KamuMeb

Sınavsız İlitama Acil İhtiyaç Vardır

DİYANET PERSONELİ

Ankara Kızılcahamam Eliz Otel Konferans Salonu’nda gerçekleştirilen Diyanet-Sen 2. Büyük Türkiye Buluşması'na katılan Diyanet-Sen Genel Başkan Ali Yıldız, önemli açıklamalarda bulundu.

Diyanet-Sen Genel Başkan Ali Yıldız, ''Diyanet- Sen olarak milletimize, memleketimize, medeniyetimize hizmet ediyoruz. Biz millet iradesinin sendikacılıktaki adıyız. Hak arama mücadelesinin Türkiye’deki adresiyiz. Çanakkale ruhuyuz.
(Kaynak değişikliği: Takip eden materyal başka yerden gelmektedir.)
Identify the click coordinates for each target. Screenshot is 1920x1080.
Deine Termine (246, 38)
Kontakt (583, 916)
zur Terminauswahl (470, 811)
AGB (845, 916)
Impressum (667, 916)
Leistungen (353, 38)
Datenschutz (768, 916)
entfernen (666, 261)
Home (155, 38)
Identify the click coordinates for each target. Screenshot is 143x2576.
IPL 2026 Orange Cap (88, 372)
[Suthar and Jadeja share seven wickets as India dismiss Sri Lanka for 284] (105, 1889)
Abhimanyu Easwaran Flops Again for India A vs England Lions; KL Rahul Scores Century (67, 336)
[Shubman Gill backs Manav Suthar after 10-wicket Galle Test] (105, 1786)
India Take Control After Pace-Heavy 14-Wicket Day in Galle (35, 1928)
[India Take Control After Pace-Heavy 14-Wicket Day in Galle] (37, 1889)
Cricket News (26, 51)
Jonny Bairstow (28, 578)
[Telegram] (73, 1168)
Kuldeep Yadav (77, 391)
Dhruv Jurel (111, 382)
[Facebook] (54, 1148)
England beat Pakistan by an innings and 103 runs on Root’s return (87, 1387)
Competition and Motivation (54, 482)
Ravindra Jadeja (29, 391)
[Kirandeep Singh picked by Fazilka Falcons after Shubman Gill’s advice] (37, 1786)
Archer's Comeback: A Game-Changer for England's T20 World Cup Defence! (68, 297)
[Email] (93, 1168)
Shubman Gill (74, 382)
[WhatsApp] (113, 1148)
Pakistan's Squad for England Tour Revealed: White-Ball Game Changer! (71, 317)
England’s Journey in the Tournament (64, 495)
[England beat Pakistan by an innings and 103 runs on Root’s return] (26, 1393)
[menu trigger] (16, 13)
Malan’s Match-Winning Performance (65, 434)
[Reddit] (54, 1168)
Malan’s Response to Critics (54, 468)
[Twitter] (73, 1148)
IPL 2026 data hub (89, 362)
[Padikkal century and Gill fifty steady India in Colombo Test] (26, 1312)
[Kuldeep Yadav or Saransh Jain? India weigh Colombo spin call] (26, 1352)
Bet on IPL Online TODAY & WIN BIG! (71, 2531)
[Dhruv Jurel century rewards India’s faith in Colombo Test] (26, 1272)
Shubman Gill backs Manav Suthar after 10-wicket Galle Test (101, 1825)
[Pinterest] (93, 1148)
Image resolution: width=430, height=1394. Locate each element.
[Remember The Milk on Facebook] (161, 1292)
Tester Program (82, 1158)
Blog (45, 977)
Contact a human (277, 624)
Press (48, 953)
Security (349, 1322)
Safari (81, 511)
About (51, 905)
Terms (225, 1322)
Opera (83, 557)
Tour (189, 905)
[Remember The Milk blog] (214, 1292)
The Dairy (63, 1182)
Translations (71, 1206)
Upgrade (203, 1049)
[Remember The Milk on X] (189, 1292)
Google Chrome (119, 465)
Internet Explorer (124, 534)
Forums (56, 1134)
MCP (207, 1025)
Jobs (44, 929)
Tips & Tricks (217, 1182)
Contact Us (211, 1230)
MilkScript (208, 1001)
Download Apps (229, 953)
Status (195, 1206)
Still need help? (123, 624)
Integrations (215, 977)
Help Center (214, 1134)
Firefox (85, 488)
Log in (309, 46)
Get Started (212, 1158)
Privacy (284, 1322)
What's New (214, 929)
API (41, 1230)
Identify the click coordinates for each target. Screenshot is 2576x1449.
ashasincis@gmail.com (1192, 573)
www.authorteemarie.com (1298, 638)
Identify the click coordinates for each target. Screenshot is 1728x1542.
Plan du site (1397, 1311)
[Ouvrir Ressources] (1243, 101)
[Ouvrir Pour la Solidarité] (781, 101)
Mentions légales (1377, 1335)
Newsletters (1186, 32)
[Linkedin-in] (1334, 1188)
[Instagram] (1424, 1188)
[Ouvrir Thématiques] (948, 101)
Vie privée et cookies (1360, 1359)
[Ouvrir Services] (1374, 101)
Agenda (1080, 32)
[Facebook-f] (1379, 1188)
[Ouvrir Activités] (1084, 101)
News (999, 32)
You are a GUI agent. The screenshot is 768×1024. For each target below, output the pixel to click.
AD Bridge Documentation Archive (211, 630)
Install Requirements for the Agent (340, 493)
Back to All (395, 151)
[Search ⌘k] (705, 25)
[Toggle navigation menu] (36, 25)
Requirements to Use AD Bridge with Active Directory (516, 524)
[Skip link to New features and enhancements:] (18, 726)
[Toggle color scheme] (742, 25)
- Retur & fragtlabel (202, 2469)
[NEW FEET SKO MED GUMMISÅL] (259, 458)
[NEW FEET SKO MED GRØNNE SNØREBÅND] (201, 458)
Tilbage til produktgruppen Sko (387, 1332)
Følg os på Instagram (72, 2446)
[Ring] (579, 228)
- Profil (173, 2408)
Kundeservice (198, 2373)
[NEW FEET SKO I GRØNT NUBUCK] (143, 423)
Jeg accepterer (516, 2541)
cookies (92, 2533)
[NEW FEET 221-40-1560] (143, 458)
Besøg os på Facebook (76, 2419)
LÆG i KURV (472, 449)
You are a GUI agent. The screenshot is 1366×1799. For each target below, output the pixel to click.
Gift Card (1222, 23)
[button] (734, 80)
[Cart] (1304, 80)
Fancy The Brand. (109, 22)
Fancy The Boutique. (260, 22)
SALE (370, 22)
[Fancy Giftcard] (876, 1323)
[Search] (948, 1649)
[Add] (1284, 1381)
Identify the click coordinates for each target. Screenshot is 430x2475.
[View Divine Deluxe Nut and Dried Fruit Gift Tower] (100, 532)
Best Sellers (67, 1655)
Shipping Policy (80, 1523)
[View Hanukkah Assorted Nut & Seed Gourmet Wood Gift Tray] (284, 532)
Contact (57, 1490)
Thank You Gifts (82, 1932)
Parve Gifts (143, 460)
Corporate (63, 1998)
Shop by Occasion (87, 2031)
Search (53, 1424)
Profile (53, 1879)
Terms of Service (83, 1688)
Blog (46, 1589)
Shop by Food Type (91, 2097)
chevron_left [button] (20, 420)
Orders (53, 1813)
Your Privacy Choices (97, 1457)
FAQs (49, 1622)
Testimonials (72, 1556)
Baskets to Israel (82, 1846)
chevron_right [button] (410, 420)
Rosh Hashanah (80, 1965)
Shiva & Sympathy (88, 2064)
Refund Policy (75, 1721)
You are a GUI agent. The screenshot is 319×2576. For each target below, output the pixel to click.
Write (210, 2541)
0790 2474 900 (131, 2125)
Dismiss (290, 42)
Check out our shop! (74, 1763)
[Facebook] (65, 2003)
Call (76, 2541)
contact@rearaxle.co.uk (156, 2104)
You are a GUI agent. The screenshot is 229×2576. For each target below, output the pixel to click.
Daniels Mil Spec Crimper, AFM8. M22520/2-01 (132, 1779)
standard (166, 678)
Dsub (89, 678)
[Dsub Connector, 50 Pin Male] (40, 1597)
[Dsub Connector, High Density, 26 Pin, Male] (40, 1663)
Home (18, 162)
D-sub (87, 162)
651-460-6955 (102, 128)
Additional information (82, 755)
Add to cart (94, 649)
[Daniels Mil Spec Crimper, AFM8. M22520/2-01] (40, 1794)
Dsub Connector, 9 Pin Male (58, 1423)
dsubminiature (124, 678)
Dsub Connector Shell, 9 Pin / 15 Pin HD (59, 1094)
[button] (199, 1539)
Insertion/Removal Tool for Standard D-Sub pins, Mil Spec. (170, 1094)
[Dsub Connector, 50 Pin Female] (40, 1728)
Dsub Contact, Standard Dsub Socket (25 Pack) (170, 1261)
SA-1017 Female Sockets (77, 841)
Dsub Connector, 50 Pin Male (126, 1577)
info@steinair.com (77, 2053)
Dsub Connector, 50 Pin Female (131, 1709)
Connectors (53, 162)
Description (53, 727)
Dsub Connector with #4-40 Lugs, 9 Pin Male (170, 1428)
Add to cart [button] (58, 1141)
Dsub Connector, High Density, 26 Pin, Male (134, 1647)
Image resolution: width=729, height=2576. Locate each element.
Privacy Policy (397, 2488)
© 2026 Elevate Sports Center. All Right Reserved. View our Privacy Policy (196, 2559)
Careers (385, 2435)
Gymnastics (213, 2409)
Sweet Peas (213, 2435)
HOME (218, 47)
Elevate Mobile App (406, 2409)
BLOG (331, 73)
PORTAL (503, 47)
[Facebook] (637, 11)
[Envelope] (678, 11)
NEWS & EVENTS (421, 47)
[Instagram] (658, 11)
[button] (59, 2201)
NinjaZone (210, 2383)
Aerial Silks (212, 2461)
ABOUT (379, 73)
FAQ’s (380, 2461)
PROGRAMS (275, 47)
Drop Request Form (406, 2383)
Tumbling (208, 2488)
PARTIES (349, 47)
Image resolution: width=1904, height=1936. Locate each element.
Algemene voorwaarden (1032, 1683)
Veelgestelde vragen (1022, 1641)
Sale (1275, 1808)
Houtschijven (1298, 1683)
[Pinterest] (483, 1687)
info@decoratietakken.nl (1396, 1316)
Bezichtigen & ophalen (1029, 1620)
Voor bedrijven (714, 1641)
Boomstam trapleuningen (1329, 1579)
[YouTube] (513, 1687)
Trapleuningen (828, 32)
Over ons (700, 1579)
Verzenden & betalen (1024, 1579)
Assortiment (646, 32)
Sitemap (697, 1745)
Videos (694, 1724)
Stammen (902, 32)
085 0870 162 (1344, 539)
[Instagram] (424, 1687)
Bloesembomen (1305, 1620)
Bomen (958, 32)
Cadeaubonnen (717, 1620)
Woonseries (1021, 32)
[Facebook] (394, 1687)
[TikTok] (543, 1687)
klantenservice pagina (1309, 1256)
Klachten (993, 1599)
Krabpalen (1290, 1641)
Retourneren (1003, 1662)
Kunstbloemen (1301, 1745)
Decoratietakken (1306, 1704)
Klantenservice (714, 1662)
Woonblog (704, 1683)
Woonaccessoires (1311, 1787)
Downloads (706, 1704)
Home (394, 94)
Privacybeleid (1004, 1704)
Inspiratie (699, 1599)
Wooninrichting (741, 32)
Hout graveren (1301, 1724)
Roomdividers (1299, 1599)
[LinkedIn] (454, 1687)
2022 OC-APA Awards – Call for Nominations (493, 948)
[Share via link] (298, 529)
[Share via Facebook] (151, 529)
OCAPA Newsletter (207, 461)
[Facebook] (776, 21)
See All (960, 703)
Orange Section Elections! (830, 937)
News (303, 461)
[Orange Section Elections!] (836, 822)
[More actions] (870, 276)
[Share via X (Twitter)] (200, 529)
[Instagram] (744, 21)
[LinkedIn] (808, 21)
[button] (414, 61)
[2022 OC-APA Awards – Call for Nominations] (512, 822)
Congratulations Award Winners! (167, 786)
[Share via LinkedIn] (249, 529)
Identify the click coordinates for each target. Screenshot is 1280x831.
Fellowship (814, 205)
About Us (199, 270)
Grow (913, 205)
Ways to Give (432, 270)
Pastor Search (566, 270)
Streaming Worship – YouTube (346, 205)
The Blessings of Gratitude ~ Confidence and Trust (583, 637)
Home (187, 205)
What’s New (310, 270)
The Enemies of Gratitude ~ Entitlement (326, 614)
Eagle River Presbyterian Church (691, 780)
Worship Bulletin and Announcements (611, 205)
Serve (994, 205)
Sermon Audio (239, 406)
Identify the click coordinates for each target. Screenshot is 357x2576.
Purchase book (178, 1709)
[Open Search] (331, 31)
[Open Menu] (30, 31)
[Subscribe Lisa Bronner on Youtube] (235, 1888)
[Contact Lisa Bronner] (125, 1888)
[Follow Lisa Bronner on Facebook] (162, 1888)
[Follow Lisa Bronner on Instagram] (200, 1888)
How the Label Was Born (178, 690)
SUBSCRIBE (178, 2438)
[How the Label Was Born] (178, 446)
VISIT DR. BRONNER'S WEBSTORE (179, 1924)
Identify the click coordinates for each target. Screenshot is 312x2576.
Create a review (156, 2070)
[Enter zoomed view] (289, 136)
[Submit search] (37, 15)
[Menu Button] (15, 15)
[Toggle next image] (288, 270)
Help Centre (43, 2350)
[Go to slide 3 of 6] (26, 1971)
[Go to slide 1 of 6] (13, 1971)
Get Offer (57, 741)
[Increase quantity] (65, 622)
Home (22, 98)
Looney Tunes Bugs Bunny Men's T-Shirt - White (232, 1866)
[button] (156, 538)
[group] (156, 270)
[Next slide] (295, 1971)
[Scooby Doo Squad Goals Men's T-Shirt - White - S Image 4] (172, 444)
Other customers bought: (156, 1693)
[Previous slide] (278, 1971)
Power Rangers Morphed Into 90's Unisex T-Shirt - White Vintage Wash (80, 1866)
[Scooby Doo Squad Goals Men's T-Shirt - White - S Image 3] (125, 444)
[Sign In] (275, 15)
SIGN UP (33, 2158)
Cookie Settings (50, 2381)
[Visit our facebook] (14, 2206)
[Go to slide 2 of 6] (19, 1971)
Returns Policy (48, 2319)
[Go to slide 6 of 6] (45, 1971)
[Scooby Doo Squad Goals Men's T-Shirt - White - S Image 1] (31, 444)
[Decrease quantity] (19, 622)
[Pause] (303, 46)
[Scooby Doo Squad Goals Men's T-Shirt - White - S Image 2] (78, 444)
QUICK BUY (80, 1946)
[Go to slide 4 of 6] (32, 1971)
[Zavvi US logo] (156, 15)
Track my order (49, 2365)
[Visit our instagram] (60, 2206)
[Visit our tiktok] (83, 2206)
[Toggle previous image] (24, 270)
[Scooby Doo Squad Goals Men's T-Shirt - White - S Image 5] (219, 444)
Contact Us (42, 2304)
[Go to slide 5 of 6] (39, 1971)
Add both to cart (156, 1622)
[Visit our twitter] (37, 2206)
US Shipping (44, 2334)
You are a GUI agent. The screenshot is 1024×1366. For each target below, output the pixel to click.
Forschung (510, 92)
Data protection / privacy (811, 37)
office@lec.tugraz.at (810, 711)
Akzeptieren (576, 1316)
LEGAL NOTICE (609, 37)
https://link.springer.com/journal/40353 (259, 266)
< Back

Diyanet- Sen,Yunus’u, Mevlana’yı, Hacıbektaşı Veliyi, Hacı Bayramı Veliyi rehber edinenlerin merkezidir. Diyanet-Sen hıl’fül fudul’ ruhuyla kurulmuş ve bugüne kadar da üyelerimizin desteği ile bu anlayıştan taviz vermeden yoluna devam etmektedir.

Bütün bunlar asla sizlerin moral ve motivasyonunu bozmasın. Sizlerin görevi, günlük tartışmaların, özellikle de provokatif niyetle yürütülen saldırıların çok üzerindedir. Bunun için ne olursa olsun kuşatıcı, birleştirici, gönül kazanıcı, teskin edici yaklaşımınızdan taviz vermemelisiniz. Vazifenizi aşkla, heyecanla, samimiyetle yürüttüğünüz sürece üstesinden gelemeyeceğiniz hiçbir mesele, kazanamayacağınız hiçbir kalp kalmayacağından emin olun.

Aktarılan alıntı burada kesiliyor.